The following is a typical snapshot of the container during a test
with 3500 job submissions when all 3500 jobs had been accepted.

-------------------------------------------------------------------
            JOB STATES | #JOBS IN THAT STATE
-------------------------------------------------------------------
                  Done: 1502
   FileCleanUpResponse:    7
WaitingForStateChanges:    6
       StageInResponse:    9
      StageOutResponse:    9
              StageOut:   51
               StageIn: 1887
           FileCleanUp:   29
-------------------------------------------------------------------
           TOTAL #JOBS: 3500
-------------------------------------------------------------------

This shows, that 3500 jobs had been accepted by the container, 
1502 jobs already finished, 7 resources are currently in state
FileCleanUpResponse, 1887 resources are in state StageIn
and so on.
Most of the (not finished) resources are in state StageIn.

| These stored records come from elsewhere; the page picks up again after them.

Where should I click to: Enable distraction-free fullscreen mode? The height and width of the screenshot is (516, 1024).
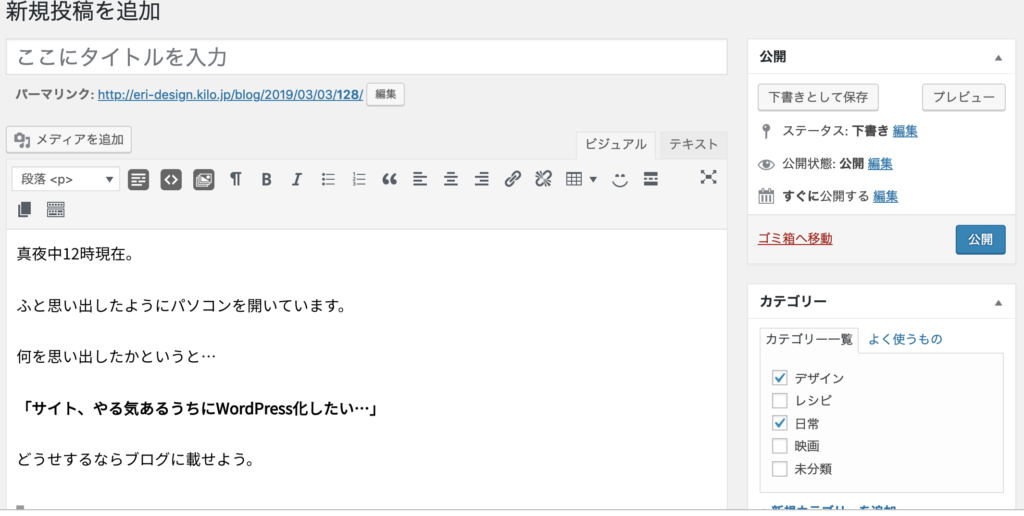coord(708,178)
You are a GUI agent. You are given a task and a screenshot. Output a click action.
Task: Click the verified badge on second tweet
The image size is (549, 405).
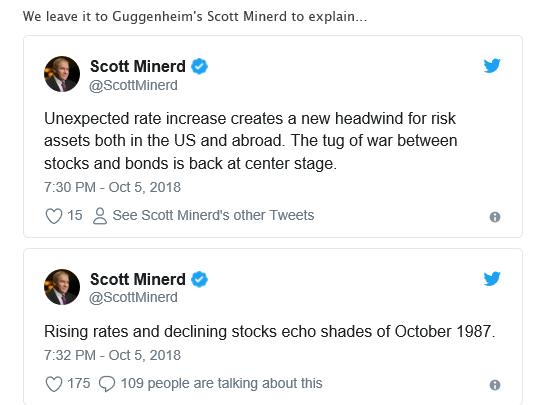tap(199, 279)
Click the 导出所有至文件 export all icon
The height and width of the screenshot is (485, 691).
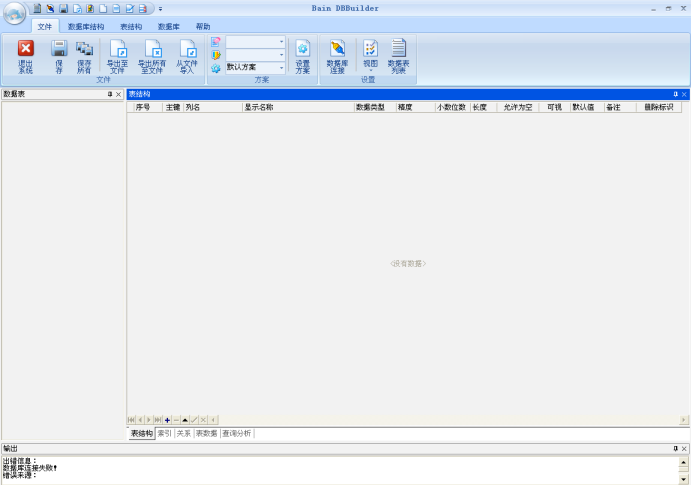pos(152,49)
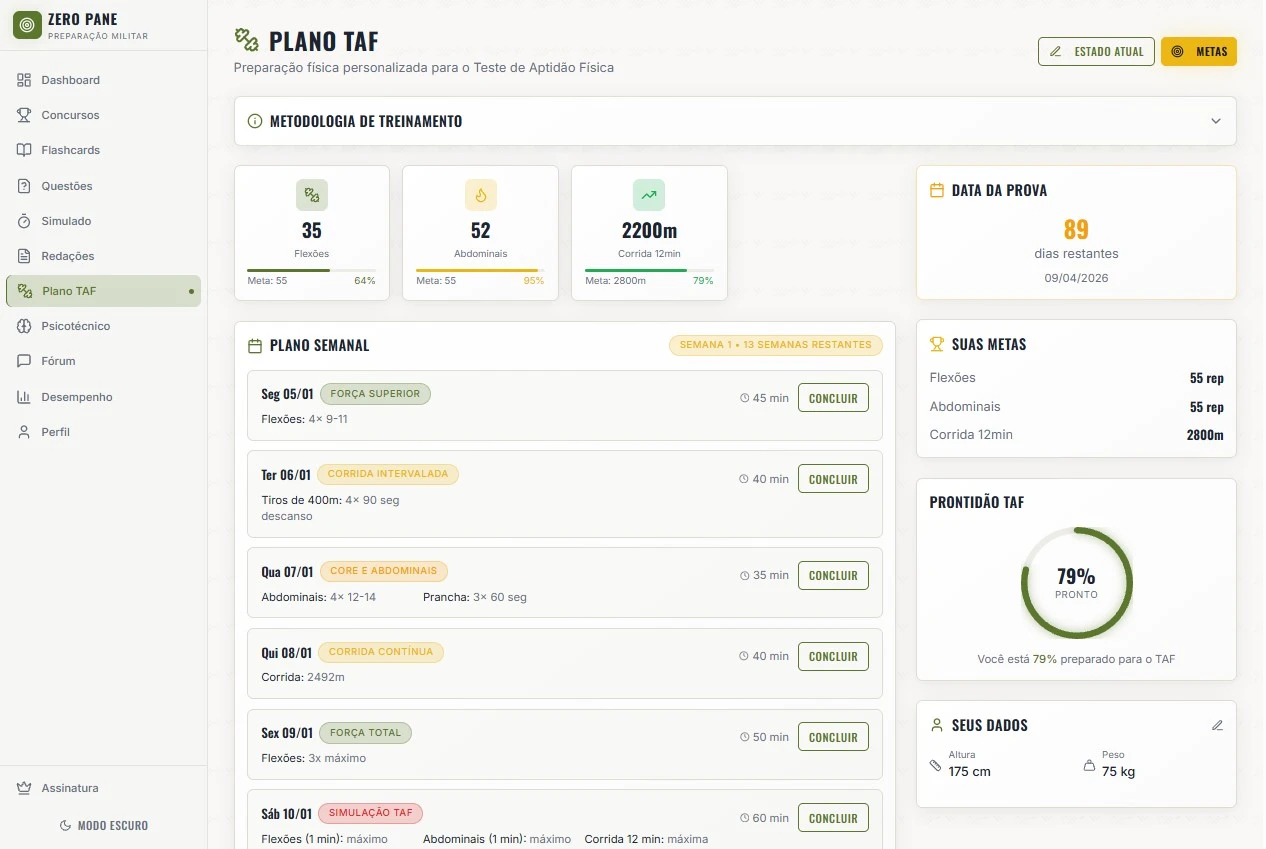Click the 79% Prontidão TAF progress ring
The image size is (1266, 849).
[x=1076, y=582]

When having a look at the logs we found out that sometimes a job
resource stays in the RunQueue stageIn for up to 5 hours before it's
processed.
That means that resources stay there for 5 hours without being
processed and before stageIn will be started.

The reason for this is, that adding new jobs to the container is
much faster than processing resources in state StageIn:
More than 100 new resources can be added to the container per minute
but only about 3-9 resources in state StageIn can be processed per
minute.
As a result the RunQueue stageIn starts filling up and resources
stay there for a long time before being processed.
So the staging process seems to throttle the whole processing of a
resource.

1st approach: 
#############
Adding more RunThreads for RunQueue stageIn (6 instead of 3)

result:
Throughput in the stageIn Queue improved, but the stageOut queue started
filling up then and in total there were no performance improvements.

2nd approach:
#############
Removing synchronization from methods for creation of an RFT resource and
start of an RFT resource.

result:
Removing the synchronization led (surprisingly) not to better but to worse
performance.

Details about the tests can be found here:
http://www-unix.mcs.anl.gov/~feller/tpTesting/index.html
------- Comment #2 From 2006-09-08 16:48:11 -------
        CAMPAIGN ADDENDUM

Now that we no longer see any obvious performance problems with this testing,
we need to add 2 more deliverable and a few tasks to this campaign.

Deliverables:

3) An update patch for RFT for 4.0.3
4) A document describing configuration recommendations for the GT container and
condor-g.  So users can get the same performance results as we've been able to
achieve.

Tasks:

6) create RFT patch that applies to 4.0.3 (maybe 4.0.2 too?)
7) attach patch to this bug
8) notify VDT and TG team of patch and work with them so it can be applied in
their grids
9) write a 4.0.3 performance recommendations document describing issues and
configuration settings in order to avoid them
------- Comment #3 From 2006-09-08 17:29:36 -------
The recommendation document should include a task to delete all records from
the RFT 'marker' table and set up an index on that table (or ensure there is
one created automatically by the database)
------- Comment #4 From 2006-09-14 02:13:12 -------
Created an attachment (id=1046) [details]
ecommendations how to prepare server and client (condor-g) before large job
submissions

I created the campaign for RFT (4699) and attached the patch for
4.0.3 to that campaign.
The attached file here is the recommendation document.
Tell me if anybody has comments on this doc or wants to add additional
items.
------- Comment #5 From 2006-10-02 18:50:13 -------
I'm marking this with a 4.2 Target Milestone. What else do we need to do here?
The campaign doesn't have a clear stopping point. If we're done with the task
cycle described in the campaign description, we should close this bug out and
move on.
------- Comment #6 From 2008-02-04 11:10:54 -------
The sub campaigns are done.  Many improvements have been identified here and
fixed.  New campaigns need to be created to continue in this area.